O ex-ministro das Relações Exteriores, Aloysio Nunes Ferreira, afirmou em entrevista ao programa Ponto de Vista, da revista VEJA, que Jair Bolsonaro se tornou um passivo político para a direita brasileira. Segundo ele, após a condenação, o ex-presidente se tornou “uma pessoa atrapalhada, sem rumo na política“.
“Trump deve ter compreendido que Bolsonaro é carta fora do baralho da política brasileira”, destaca Nunes.
Oposição enfraquecida
Aloysio Nunes, que foi chanceler durante o governo Michel Temer, destacou que o bolsonarismo ainda possui núcleos de militância organizados, mas carece de liderança estratégica. Ele reflete sobre a dificuldade da direita conservadora em se desvincular da figura do ex-presidente que, do ponto de vista dele, perdeu força:
“Bolsonaro é apenas uma hipoteca que a direita brasileira não consegue resgatar e que pesa sobre seus destinos. Quando a direita tiver coragem de dizer isso claramente, poderá voltar a ser uma opção política no futuro. Por enquanto, não… o Brasil precisa de uma oposição forte, racional e institucional. Mas, enquanto essa direita continuar refém do bolsonarismo, continuará fora do jogo”, concluiu.
A fala de Aloysio reflete uma leitura mais ampla acerca do esvaziamento gradual da influência de Bolsonaro sobre o campo conservador. O ex-presidente enfrenta restrições jurídicas e isolamento internacional, o que limita sua capacidade de articulação eleitoral.
O jornal Correio Braziliense, destacou em reportagem que a direita encontra-se divida conforme Bolsonaro perde a força. Segundo o jornal, Eduardo Bolsonaro, filho de Jair, têm causado desgaste na oposição, dividindo o partido e sabotando possíveis nomes de candidaturas, com a de Tarcísio de Freitas, Governador de São Paulo, e até então, um dos nomes favoritos dentre os conservadores.
Postura de Lula é elogiada
Durante a entrevista, Aloysio Nunes também comentou as negociações recentes entre o presidente Lula e Donald Trump sobre o chamado “tarifaço”. O ex-ministro avaliou que o governo brasileiro agiu com prudência e responsabilidade, buscando o diálogo para evitar prejuízos comerciais.
“O presidente Lula foi tratado com respeito, conduziu-se com serenidade e fez o que tinha que fazer”, afirmou Aloysio.
Segundo ele, a reação do governo foi técnica e diplomática, reconhecendo os limites da conjuntura internacional.

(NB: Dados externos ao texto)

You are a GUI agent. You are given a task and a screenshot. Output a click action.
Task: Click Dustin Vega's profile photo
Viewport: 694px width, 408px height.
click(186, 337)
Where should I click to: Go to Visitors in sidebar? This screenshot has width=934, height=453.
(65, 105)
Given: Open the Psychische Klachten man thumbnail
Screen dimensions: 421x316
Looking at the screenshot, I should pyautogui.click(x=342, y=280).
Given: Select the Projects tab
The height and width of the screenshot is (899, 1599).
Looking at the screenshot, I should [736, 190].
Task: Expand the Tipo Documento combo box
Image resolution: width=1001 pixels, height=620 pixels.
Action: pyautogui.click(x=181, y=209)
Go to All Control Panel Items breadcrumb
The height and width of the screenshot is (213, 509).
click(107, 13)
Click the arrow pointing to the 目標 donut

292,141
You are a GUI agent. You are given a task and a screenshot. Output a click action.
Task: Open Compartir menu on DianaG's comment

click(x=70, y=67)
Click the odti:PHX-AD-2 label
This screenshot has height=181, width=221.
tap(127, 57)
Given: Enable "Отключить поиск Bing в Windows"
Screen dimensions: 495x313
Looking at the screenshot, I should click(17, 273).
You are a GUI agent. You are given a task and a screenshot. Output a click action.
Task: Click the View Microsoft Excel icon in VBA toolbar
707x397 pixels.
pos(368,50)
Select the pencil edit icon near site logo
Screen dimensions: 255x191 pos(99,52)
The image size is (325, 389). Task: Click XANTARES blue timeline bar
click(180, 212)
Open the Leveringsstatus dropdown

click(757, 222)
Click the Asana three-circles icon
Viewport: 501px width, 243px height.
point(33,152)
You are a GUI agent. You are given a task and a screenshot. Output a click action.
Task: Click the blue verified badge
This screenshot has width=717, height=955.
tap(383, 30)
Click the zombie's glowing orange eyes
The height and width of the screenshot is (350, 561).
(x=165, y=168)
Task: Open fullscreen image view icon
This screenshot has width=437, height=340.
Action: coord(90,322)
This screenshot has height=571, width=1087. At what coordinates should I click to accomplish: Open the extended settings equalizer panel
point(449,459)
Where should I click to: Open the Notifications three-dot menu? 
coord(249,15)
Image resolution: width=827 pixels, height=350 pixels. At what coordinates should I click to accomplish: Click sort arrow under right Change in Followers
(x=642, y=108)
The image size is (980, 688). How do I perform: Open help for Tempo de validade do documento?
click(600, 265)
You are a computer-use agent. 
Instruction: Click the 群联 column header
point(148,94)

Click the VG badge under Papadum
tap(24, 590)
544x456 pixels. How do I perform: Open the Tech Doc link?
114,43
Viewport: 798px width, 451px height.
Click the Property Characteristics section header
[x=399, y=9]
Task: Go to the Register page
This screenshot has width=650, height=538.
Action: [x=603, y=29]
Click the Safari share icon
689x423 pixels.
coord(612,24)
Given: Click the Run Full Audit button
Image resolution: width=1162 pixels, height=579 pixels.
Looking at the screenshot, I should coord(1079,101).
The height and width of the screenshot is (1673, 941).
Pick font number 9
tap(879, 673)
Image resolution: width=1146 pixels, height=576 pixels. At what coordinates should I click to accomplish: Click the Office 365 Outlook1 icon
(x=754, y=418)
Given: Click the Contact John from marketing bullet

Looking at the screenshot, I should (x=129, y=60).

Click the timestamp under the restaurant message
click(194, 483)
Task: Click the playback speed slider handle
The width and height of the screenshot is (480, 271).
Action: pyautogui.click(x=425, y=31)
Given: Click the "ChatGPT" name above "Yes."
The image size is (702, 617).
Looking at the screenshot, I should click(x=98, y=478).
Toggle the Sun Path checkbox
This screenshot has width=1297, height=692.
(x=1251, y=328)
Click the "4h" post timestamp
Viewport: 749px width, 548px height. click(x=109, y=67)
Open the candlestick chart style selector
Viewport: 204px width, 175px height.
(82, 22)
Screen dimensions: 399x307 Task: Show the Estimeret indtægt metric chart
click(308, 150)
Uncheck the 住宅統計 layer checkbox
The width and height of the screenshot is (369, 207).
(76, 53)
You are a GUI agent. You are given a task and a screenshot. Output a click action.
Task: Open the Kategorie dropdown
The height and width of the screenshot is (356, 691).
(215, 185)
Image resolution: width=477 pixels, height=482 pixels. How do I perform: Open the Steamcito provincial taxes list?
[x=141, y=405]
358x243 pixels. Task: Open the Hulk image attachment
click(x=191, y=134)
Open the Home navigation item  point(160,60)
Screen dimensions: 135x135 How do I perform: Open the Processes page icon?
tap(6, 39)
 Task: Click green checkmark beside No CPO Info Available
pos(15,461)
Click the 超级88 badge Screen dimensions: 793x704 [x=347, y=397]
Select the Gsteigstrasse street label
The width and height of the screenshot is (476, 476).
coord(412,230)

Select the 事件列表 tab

Aloysio observou que nenhum país, nem mesmo os europeus, conseguiu a suspensão imediata das tarifas impostas por Trump, e destacou que o mais relevante agora é a abertura de uma negociação de longo prazo que poderá envolver outros temas políticos e econômicos bilaterais.
Os efeitos dessas negociações tendem a fortalecer Lula na corrida eleitoral para 2026, a qual o atual presidente segue como favorito.